AIM OF THE EXERCISE:
Set down the lines below, exactly, starting at the one that contains "You are a computer-use" and stopping at the last line, inclusive. Omit pictures.

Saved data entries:
-------------------------
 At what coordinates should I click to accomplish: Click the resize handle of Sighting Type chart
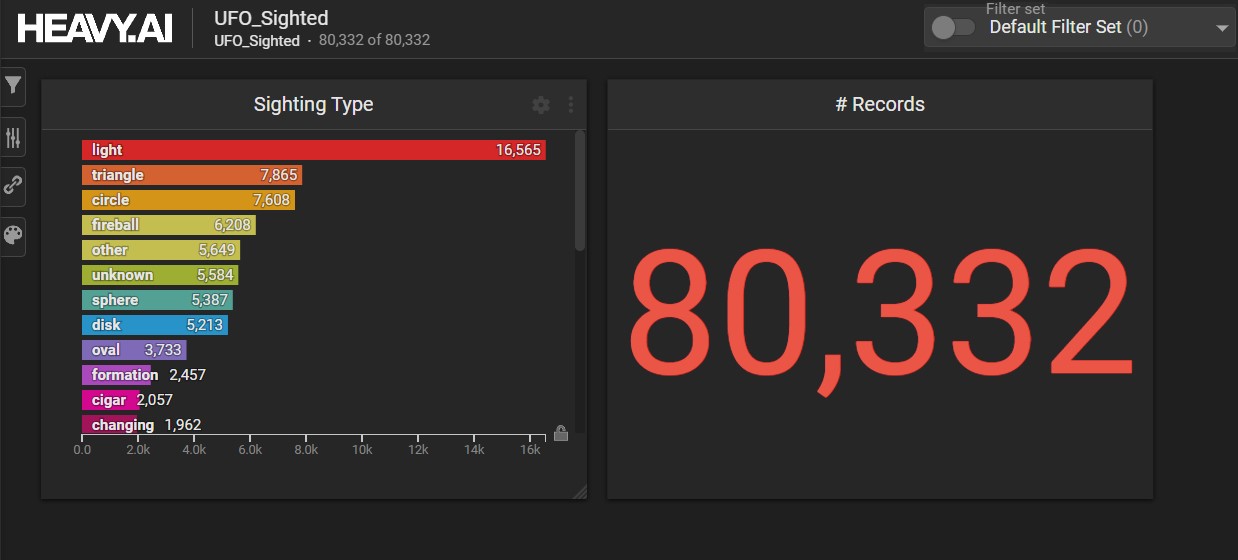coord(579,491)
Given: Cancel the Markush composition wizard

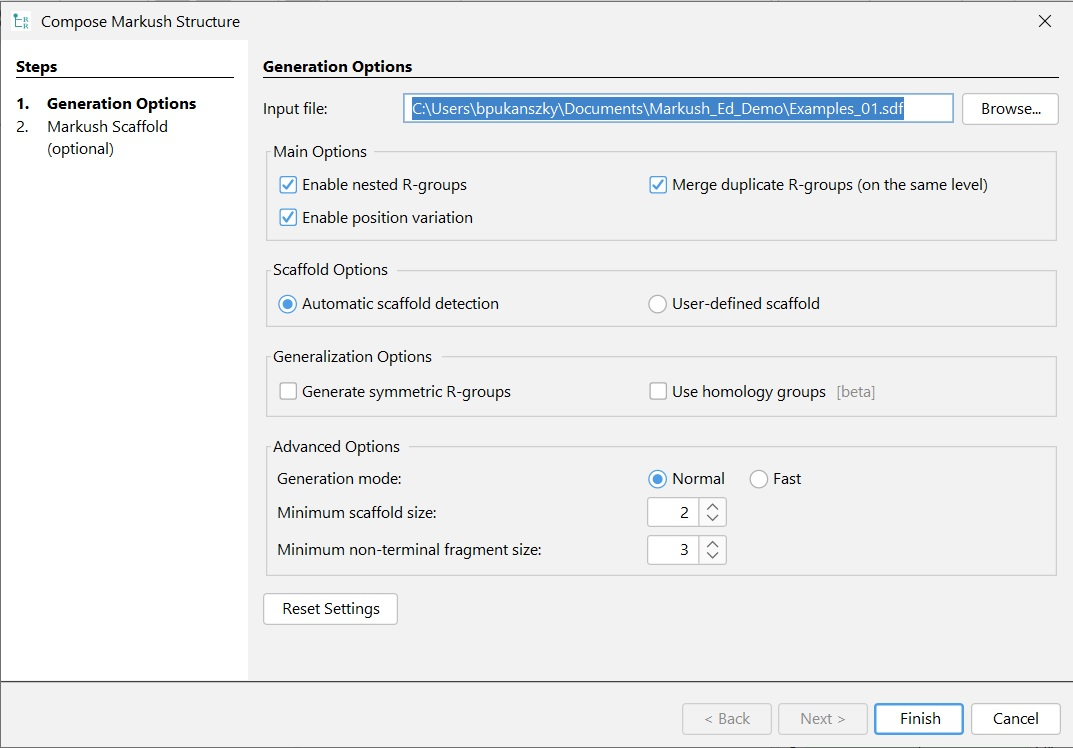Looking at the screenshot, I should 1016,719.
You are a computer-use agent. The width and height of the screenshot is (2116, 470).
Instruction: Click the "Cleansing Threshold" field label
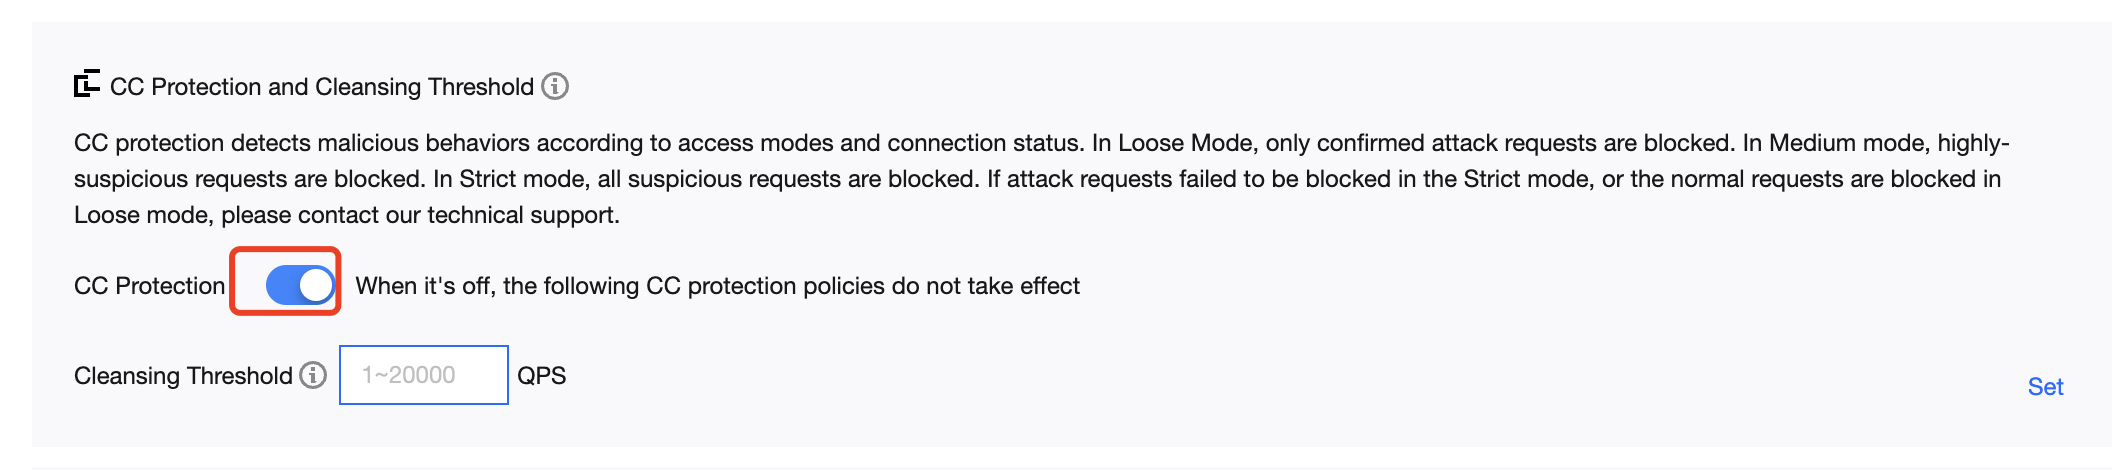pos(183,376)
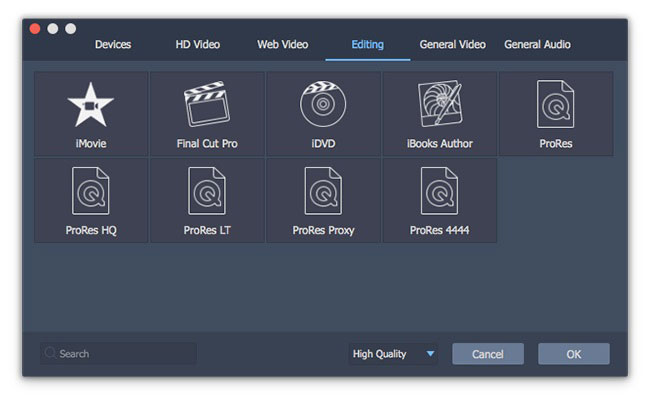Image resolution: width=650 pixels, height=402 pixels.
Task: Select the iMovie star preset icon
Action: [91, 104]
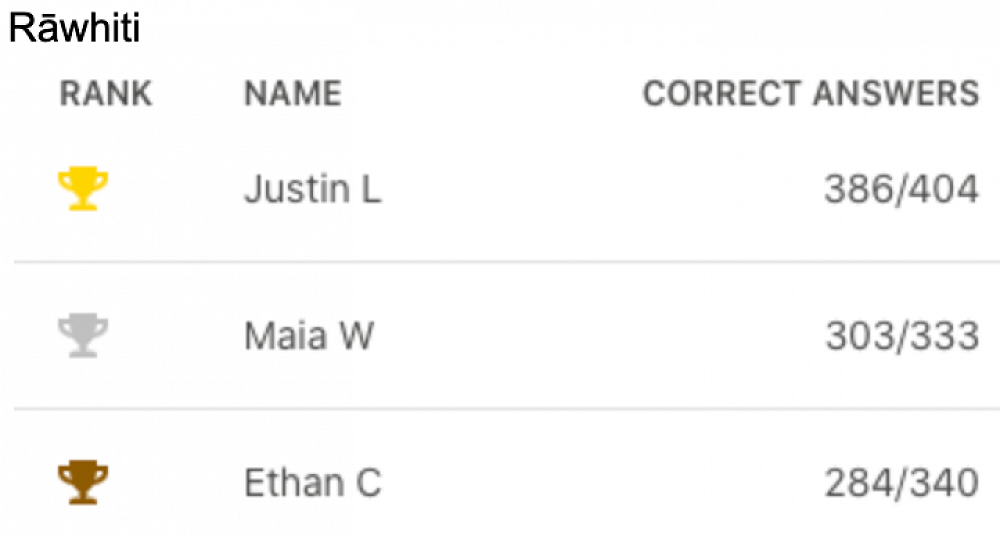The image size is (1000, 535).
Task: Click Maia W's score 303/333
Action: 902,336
-------------------------
SOLUTION TO THIS PROBLEM:
You are a computer-use agent. The width and height of the screenshot is (2116, 470).
Instruction: Click the "Cleansing Threshold" field label
pos(183,376)
Image resolution: width=650 pixels, height=402 pixels.
Task: Select the iMovie star preset icon
Action: [91, 104]
The image size is (1000, 535).
Task: Click Maia W's score 303/333
Action: 902,336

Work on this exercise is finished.